Without the pictures, return each record as it appears.

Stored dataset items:

----

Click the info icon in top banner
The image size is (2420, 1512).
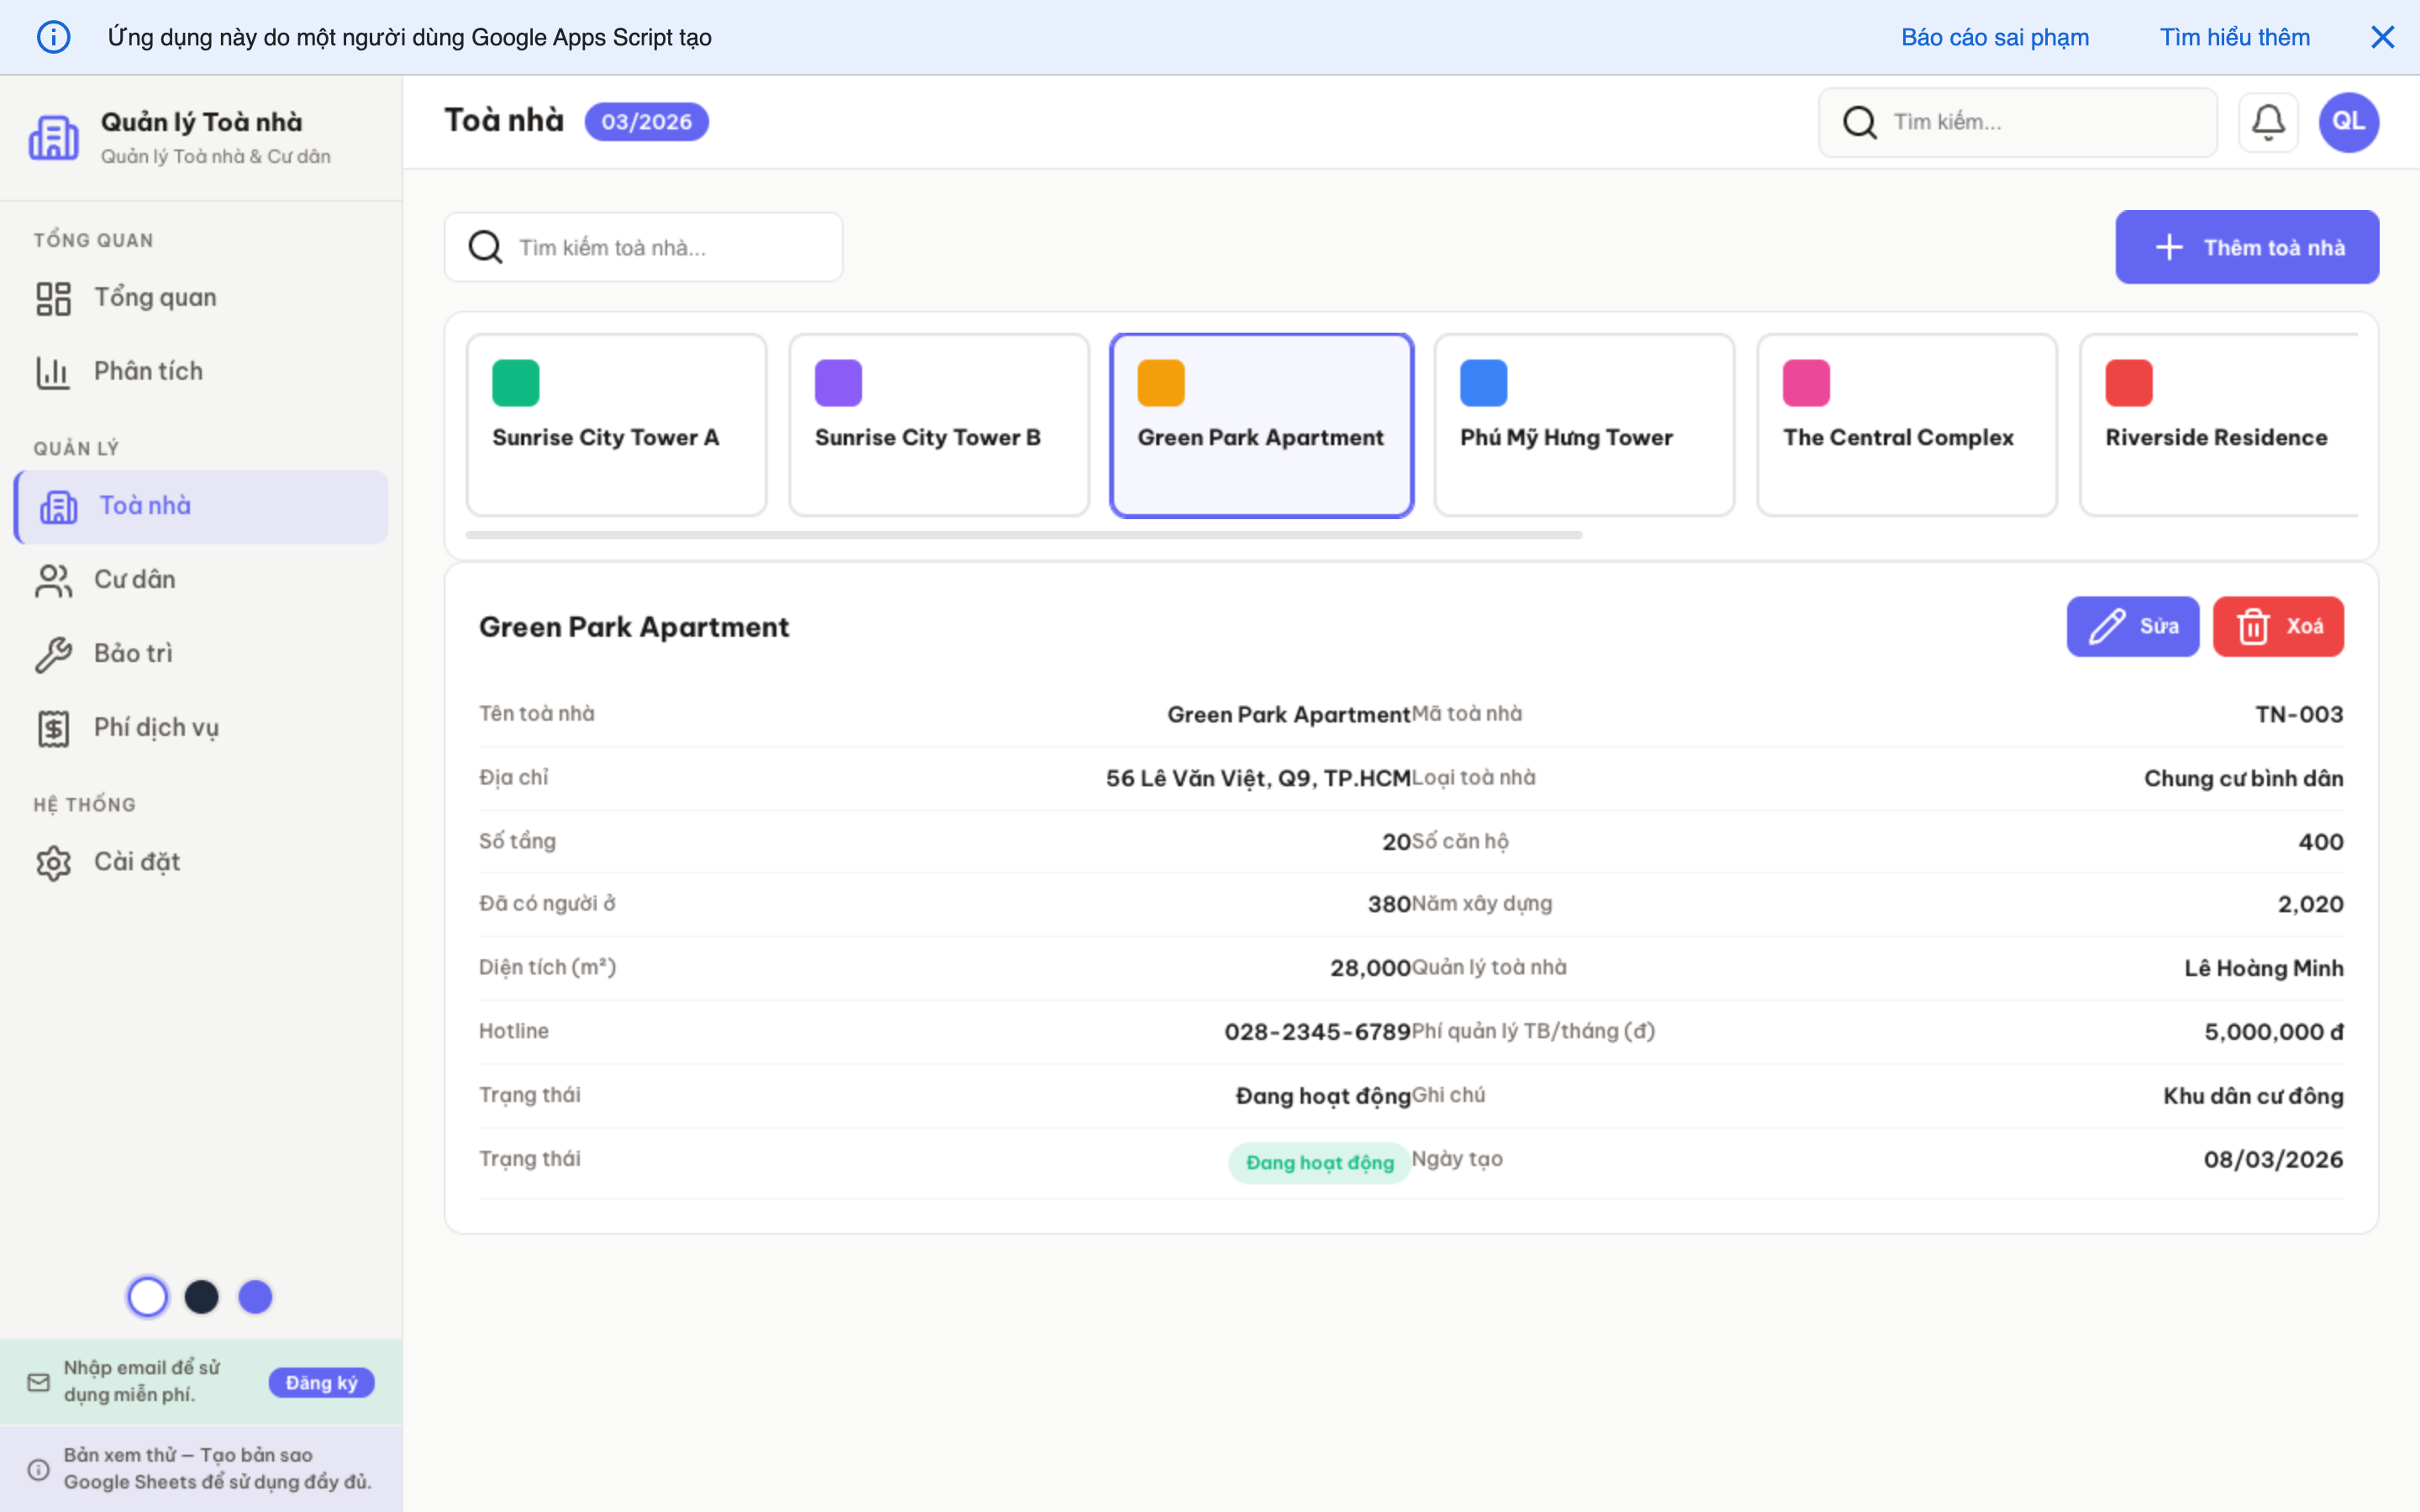click(x=53, y=37)
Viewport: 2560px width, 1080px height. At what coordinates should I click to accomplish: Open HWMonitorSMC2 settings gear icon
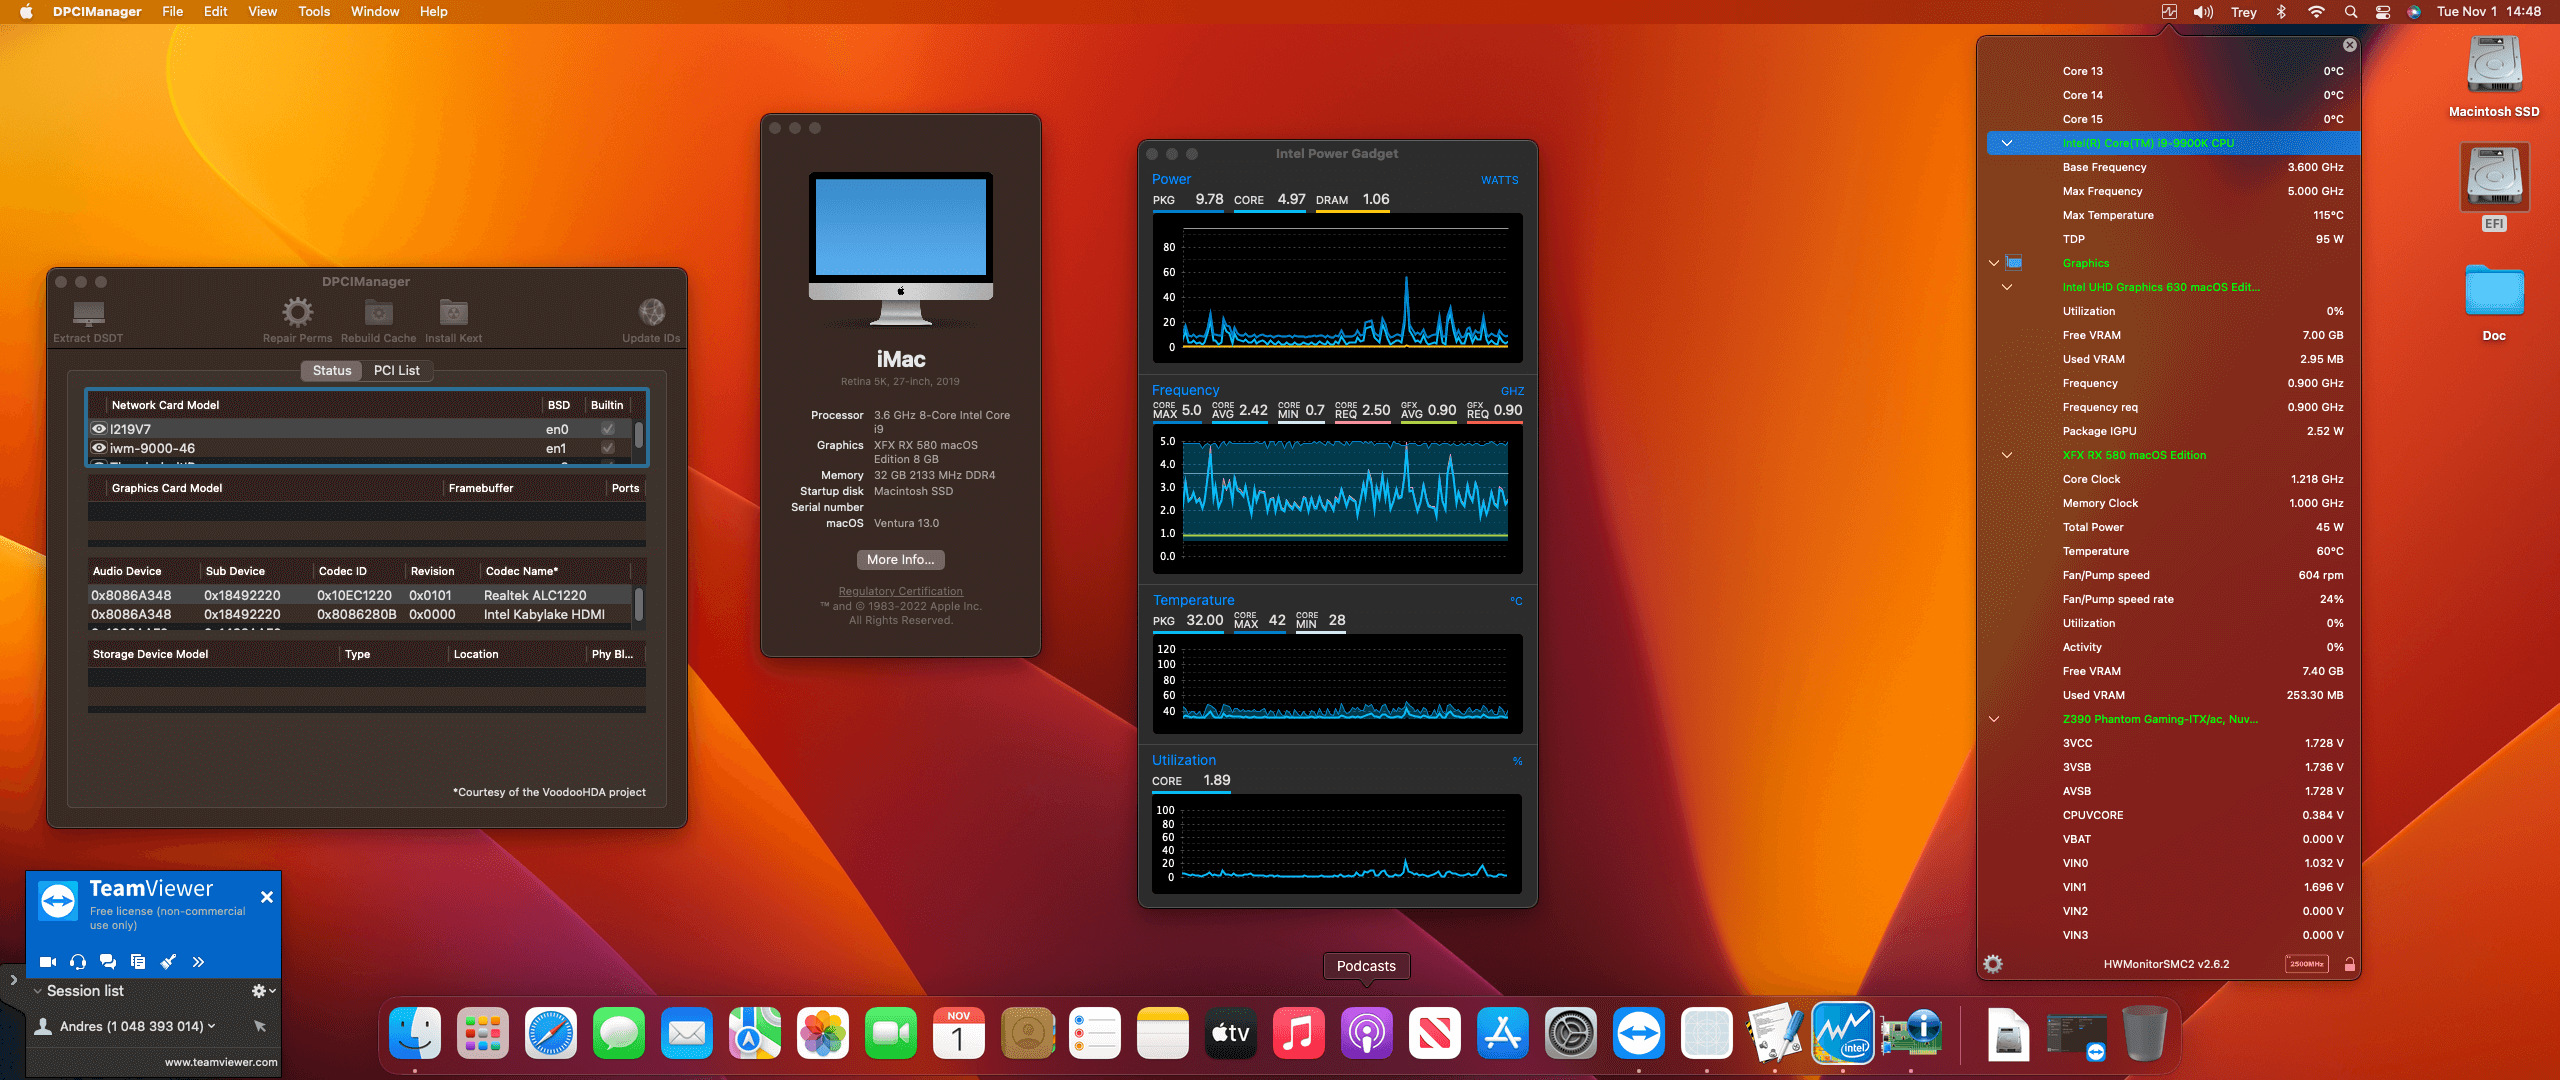pyautogui.click(x=1993, y=964)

----

Task answer:
Click the info icon in top banner
The image size is (2420, 1512).
click(x=53, y=37)
Viewport: 2560px width, 1080px height. At what coordinates should I click to accomplish: Open HWMonitorSMC2 settings gear icon
pyautogui.click(x=1993, y=964)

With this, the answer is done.